- _PROBLEM_
The answer is an exact copy of the lines from the one with "The image size" to the end of the listing below, pictures left out.

··· DATA RECORDS ···

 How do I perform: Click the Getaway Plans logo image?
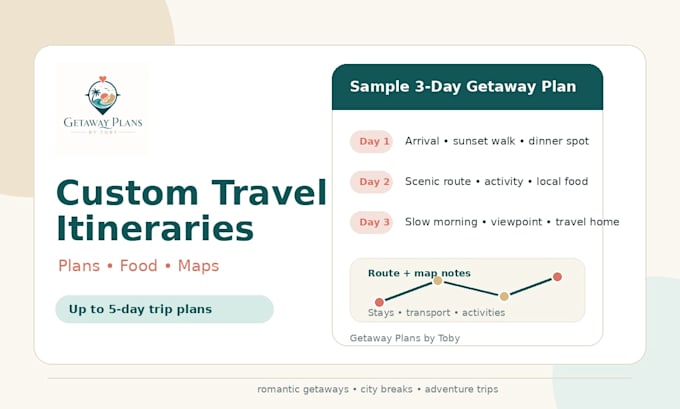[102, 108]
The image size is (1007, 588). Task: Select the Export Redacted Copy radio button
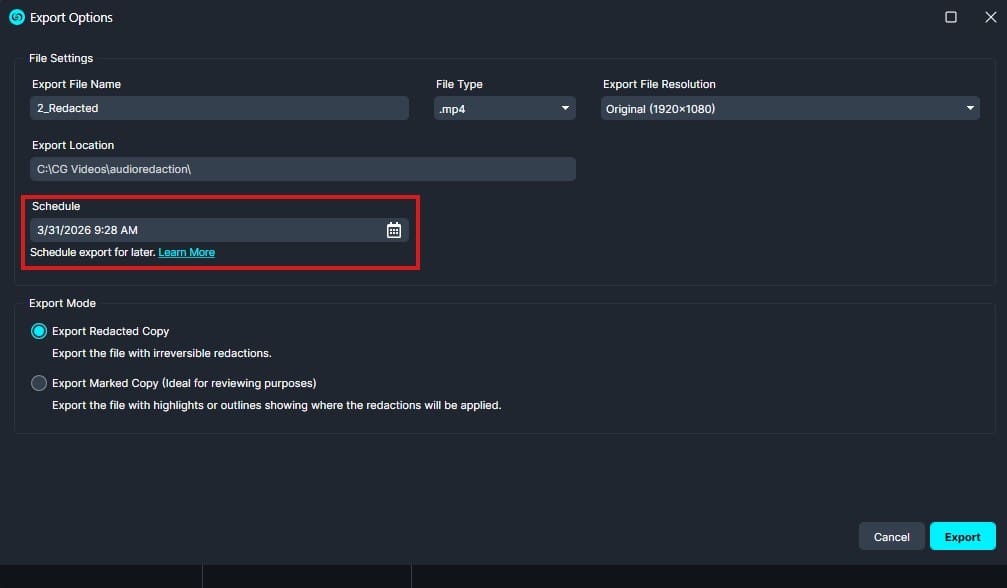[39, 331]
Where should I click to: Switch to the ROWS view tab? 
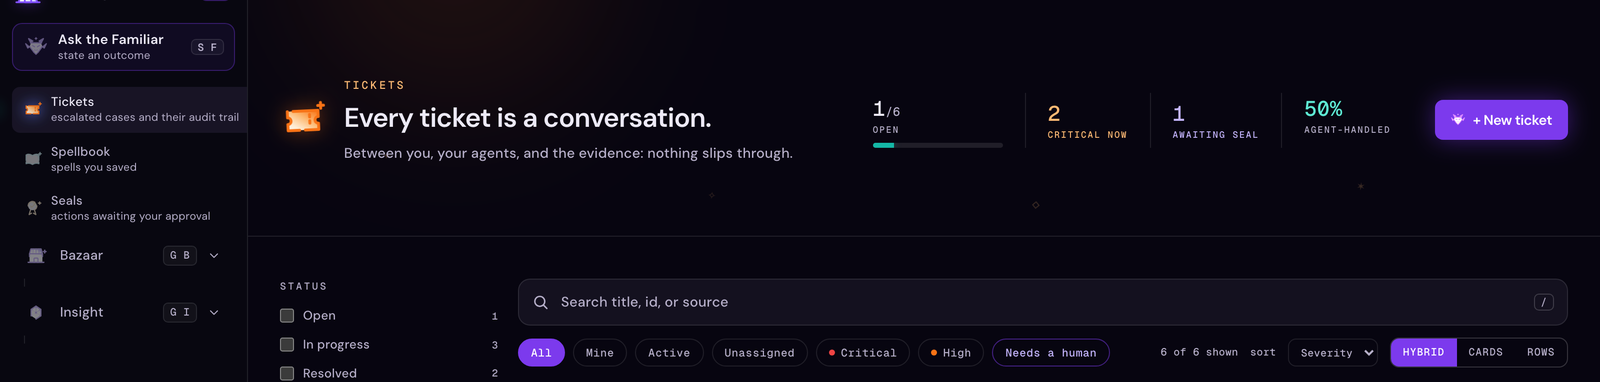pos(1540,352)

···

- _ANSWER FOR THIS EXERCISE_
The image size is (1007, 588). Task: Select the Export Redacted Copy radio button
[39, 331]
Where should I click to: Switch to the ROWS view tab? 
pos(1540,352)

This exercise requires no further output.